This post is old, so what you see here may not reflect my current opinion and mindset, certain information may be outdated, and links may be broken.
Just came home from a long day. Woke up at six-ish, came to school by 7:30, helped out till 3:30, bummed around with my friend till 5:30, came back to the band room and bummed around till 6, and then went up to class which incidentally is up at the high school as well. No wonder college over here still feels like it’s high school instead of college itself… in a way. Left class at 9:10, chatted with a guy I THOUGHT was in my class, but wasn’t. Those GIs all look the bloody same to me. Walked across the base, saw the half finished overpass, and came home. Am tired as fuck.

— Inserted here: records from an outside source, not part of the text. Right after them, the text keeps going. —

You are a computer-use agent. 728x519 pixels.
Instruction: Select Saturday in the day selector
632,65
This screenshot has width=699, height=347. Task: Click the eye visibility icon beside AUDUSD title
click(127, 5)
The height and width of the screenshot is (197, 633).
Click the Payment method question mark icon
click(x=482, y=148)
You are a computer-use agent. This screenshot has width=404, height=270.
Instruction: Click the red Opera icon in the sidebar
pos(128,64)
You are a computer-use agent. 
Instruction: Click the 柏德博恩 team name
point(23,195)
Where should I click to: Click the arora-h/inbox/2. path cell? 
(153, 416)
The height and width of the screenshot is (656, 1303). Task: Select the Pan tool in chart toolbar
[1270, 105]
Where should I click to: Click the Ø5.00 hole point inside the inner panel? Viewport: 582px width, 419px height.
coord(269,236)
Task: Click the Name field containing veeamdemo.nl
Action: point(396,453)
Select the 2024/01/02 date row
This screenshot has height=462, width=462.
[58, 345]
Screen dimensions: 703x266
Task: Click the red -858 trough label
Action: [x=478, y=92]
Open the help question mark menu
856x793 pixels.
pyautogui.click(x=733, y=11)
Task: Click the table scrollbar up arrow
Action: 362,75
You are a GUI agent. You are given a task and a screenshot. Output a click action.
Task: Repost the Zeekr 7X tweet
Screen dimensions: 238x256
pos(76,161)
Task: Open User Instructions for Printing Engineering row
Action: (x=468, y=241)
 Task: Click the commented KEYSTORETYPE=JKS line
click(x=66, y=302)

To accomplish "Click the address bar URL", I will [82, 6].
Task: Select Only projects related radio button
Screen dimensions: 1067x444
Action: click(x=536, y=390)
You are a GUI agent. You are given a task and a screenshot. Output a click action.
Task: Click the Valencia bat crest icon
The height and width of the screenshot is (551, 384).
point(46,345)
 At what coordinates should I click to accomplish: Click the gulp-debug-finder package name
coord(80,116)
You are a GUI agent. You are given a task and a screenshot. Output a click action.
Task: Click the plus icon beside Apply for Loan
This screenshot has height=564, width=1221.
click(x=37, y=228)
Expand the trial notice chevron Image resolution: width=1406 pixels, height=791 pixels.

Class was okay. The teacher really is cool, even if he does take his discussion far. I wanted to sleep while he rambled on about the stuff. I normally like that kind of lecture, but really I wasn’t in the mood. Freewrote and my hand hurt liked crap. Learned about Anglo Saxon vs. Latinates. Very interesting, I might add. I am liking the class so far. Yet I always feel like the odd one out in my classes. It’s like I’m a plague of some sort. Fuck it. I came to education. Not to socialise too much. If I make no new friends, fuck it. Although, I am aching for some companionship…
And I don’t feel like blogging or doing webpage stuff these days. I think that blogging deadness is contagious.
I am thinking about getting rid of my main domain, actually redirecting it, and using Aigoo-chamna as either a collective or a joint blog/collective thing.
HOSTEES, if you are reading this, would you mind moving onto AC if I decide to get rid of TCK? I honestly don’t know. It’s expensive maintaining all this, and well I am losing interests. Or maybe it’s a phase… I do not know. I am at the moment, just … I don’t know. I cannot explain it. I am just wshing I could sleep forever at the moment. Not depression, just sick of repetitveness.
Oh and as of today, I am an official substitute for SAHS. Go me. Now to sub some classes and get money dammit. I need it. And I need time… I want time to slow down so I can do everything I want. There really isn’t enough hour in a day. I am babbling and I do not CARE.